Compunction comes when you consider how much you have grieved God Who is so good, so sweet, so merciful, so kind, and entirely full of love; Who was crucified and suffered everything for us. When you meditate on these things and other things the Lord has suffered, they bring compunction.
Not he is chaste in whom shameful thoughts stop in time of struggle, work and endeavor, but he who by the trueness of his heart makes chaste the vision of his mind not letting it stretch out towards unseemly thoughts.
The virtues follow one from another in succession, so that the path of virtue does not become grievous and burdensome, and so that by being achieved in order progressively they may be made light; thus the hardships endured for virtue's sake should be cherished by a man as is the good itself.
If Nabuzardan, the court cook of the King of the Babylonians, had not gone to Jerusalem, then the Temple would not have burned (cf. 2 Kings 24), That is to say, a person’s mind is not attacked by the flames of carnal pleasures, if a person is not conquered by gluttony.
My child, do you want to crush the head of the serpent? Openly reveal your thoughts in confession. The strength of the devil lies in cunning thoughts. Do you hold on to them? He remains hidden. Do you bring them to the light? He disappears. And then Christ rejoices, the prayer progresses, and the light of grace heals and brings peace to your nous and heart.
Be despised and rejected in your own eyes, and you will see the glory of God within yourself. For where humility blossoms, there God’s glory bursts forth.
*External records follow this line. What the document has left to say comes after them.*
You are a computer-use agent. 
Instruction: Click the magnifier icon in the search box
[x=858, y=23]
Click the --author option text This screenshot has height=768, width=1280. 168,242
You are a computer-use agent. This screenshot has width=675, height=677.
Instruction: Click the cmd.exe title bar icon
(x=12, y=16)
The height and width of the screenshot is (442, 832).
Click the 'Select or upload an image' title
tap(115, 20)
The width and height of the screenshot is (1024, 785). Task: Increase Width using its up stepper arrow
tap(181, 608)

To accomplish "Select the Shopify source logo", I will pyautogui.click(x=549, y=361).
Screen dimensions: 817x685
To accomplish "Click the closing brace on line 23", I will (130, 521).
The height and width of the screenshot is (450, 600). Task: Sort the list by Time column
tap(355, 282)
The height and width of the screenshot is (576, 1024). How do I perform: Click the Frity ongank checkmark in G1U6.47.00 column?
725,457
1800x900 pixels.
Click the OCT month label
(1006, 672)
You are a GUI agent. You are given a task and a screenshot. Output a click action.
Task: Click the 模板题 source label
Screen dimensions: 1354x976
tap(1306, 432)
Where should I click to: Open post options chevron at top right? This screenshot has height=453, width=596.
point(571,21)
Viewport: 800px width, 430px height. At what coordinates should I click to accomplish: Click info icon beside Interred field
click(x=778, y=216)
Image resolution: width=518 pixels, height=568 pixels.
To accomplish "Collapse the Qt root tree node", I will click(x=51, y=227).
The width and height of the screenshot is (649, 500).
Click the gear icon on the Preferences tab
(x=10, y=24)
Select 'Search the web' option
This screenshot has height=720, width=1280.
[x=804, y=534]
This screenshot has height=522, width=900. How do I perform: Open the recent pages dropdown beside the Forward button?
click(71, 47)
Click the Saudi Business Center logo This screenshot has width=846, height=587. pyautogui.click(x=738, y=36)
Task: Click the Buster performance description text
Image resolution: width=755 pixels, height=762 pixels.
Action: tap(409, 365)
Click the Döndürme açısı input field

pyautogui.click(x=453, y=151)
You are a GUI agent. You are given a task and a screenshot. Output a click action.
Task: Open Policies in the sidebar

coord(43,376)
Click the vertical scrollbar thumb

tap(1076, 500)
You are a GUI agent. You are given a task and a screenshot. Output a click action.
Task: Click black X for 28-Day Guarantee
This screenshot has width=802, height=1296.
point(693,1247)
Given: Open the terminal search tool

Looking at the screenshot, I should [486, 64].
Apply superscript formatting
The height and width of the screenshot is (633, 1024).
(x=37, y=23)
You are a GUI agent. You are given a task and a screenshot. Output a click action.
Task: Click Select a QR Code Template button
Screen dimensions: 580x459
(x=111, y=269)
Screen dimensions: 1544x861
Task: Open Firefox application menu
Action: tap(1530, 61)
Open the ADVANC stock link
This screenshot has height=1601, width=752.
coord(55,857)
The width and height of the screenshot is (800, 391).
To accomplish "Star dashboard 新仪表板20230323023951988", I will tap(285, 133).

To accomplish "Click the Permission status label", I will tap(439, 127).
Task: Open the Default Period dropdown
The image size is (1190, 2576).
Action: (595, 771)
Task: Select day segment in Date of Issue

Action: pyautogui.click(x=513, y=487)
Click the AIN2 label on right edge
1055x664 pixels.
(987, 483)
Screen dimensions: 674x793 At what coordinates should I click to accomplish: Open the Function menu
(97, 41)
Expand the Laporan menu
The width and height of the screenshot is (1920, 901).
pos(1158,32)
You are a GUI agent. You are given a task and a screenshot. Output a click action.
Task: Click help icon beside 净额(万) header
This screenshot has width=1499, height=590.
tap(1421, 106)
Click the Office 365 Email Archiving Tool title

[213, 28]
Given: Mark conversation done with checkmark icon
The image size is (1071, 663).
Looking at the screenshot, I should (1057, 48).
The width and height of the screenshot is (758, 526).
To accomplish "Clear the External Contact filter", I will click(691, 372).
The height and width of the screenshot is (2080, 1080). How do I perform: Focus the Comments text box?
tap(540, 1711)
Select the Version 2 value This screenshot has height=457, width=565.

Affliction, if not accompanied by patience, produces double torment, for a man's patience casts off his distress, while faintness of heart is the mother of anguish. Patience is the mother of consolation and is a certain strength which is usually born of largeness of heart. It is hard for a man to find this strength in his tribulations without a gift from God, received through his ardent pursuit of prayer and the outpouring of his tears.